*** PASSAGE PROVIDED ***
Mike Dunn, a spokesman for Kenney’s administration, said in an email the administration supported the independent study, which increases transparency.

Dunn said the tax is not regressive “because it is a product that no one is forced to buy, and because the tax on distributors need not be passed on to consumers.”

He said many distributors and retailers were not passing the full cost on to consumers, and the industry can afford to help pay to send children to pre-kindergarten.

“But we have no doubt that the beverage industry will spin this study to be more than it is,” he said.

A group of researchers from the University of Pennsylvania, Johns Hopkins University and Harvard University conducted the study. The study was supported by Bloomberg Philanthropies, which had “no role in the design and conduct of the study.”

Researchers analyzed the beverage price and sales data of 291 chain retailers in Philadelphia and bordering ZIP codes during the year before and after the city implemented the tax and compared the data with Baltimore, which does not have a beverage tax. Sales in Baltimore remained relatively unchanged during that time.

The study used data from 54 supermarkets, 20 mass merchandisers (such as Walmart) and 217 pharmacies, which accounted for the largest sources of sweetened beverage sales.

Sales dropped precipitously in areas of West, South, Southwest, Northeast and Northwest Philadelphia, but remained relatively unchanged in Center City and areas of lower North Philadelphia, the study found.

Sales skyrocketed in border ZIP codes in Bucks and Montgomery counties, and there was an uptick in sales outside the border of West Philadelphia in Lower Merion Township.

The study noted that supermarkets might have experienced larger sales decreases than other store types because they displayed more in-store signage about the tax, among other reasons.

The study also found no change in new monthly unemployment claims for industries most likely affected by the tax, such as supermarkets, 14 months after the tax was put into place.

The Penn Medicine study is among the largest studies of the city’s beverage tax and the first peer-reviewed study to examine the association between tax implementation and changes in beverage sales.

The study had its limitations, however.

The 291 stores included in the study reflected only 25% of taxed beverage ounces sold in Philadelphia. The study did not include restaurants or independent stores, nor data from New Jersey.

The study shows residents gulped down nearly a billion fewer ounces of sweetened drinks in 2017 compared with the previous year when there was no tax.
*** End of PASSAGE PROVIDED ***
*** DATA ***
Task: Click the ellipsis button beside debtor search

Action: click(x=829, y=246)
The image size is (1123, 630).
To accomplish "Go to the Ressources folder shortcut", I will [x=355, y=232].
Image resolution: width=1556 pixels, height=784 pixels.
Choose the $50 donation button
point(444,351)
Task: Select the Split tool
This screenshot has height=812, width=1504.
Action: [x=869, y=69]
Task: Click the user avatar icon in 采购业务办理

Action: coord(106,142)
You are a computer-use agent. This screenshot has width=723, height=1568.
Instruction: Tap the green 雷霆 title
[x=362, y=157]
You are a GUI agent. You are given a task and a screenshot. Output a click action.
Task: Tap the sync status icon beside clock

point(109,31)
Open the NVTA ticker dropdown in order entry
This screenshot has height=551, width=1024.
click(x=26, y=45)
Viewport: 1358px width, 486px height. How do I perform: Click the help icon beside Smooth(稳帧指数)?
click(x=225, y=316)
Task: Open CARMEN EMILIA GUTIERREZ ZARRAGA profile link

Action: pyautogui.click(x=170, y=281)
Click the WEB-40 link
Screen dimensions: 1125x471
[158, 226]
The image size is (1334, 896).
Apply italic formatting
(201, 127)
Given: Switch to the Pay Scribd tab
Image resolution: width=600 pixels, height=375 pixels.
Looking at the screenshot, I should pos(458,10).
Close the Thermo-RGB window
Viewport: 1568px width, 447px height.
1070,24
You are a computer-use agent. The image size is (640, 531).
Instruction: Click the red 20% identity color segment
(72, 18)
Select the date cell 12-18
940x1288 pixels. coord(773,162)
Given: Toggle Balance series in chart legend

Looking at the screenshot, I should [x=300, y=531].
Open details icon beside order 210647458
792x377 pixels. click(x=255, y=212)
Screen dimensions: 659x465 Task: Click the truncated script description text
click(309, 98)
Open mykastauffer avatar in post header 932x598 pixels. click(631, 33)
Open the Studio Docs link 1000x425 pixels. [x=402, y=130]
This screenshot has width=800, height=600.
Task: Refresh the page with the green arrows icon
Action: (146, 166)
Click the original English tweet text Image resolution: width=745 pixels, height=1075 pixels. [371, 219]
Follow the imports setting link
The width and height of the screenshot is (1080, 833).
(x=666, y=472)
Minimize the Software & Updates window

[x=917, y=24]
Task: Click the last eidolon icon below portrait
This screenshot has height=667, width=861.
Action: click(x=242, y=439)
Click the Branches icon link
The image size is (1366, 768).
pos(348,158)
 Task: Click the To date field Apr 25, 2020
*** End of DATA ***
QUESTIONS TO ANSWER:
1 - Answer these questions about the article on the Philadelphia beverage tax study:
(a) Which organization supported the study?
(b) Which city, lacking a beverage tax, served as the comparison?
(c) What share of taxed beverage ounces sold in Philadelphia did the 291 stores in the study reflect?
2 - Carry on the article about the Philadelphia beverage tax study from its final sentence.

ANSWERS TO THIS EXERCISE:
1 -
(a) Bloomberg Philanthropies
(b) Baltimore
(c) 25%

2 -
And while they were buying fewer sweetened beverages, they were paying more for them.

Consumers paid 1.6 cents per ounce more at pharmacies for sugary drinks in 2017 than they did in the previous year in Philadelphia, the study says. The price jumped 0.9 cents and 0.7 cents per ounce at mass merchandisers and supermarkets, respectively, during the same period, according to the study.

Christina A. Roberto, a co-author of the study, said the huge reduction in sales appeared to show progress in the fight against diseases associated with consuming sugary drinks “that are making us sick.”

“Sweetened beverage taxes are probably one of the most effective policies we can have to try to improve the health of our people,” said Roberto, a professor in the Department of Medical Ethics and Health Policy at the University of Pennsylvania Perelman School of Medicine.

Frequent consumption of sugary beverages is associated with numerous diseases, including obesity, type 2 diabetes, kidney diseases and more, according to the Centers for Disease Control and Prevention. Many of these diseases already plague the African-American community.

The consumption of sugary beverages is higher among Blacks of all ages (young people, adolescents and adults), according to the CDC.

The study did not analyze economic or racial groups and their buying habits, but Roberto believed the findings could show that the policy benefits low-income people.

By purchasing fewer sugary beverages, low-income people will have more money in their pockets and reduce health risks associated with consumption of the drinks, as well as benefit from the new city programs, Roberto said.

“If low-income individuals are not spending that money on sugary drinks and they’re not buying other non-taxed beverages, they are actually saving money,” Roberto said.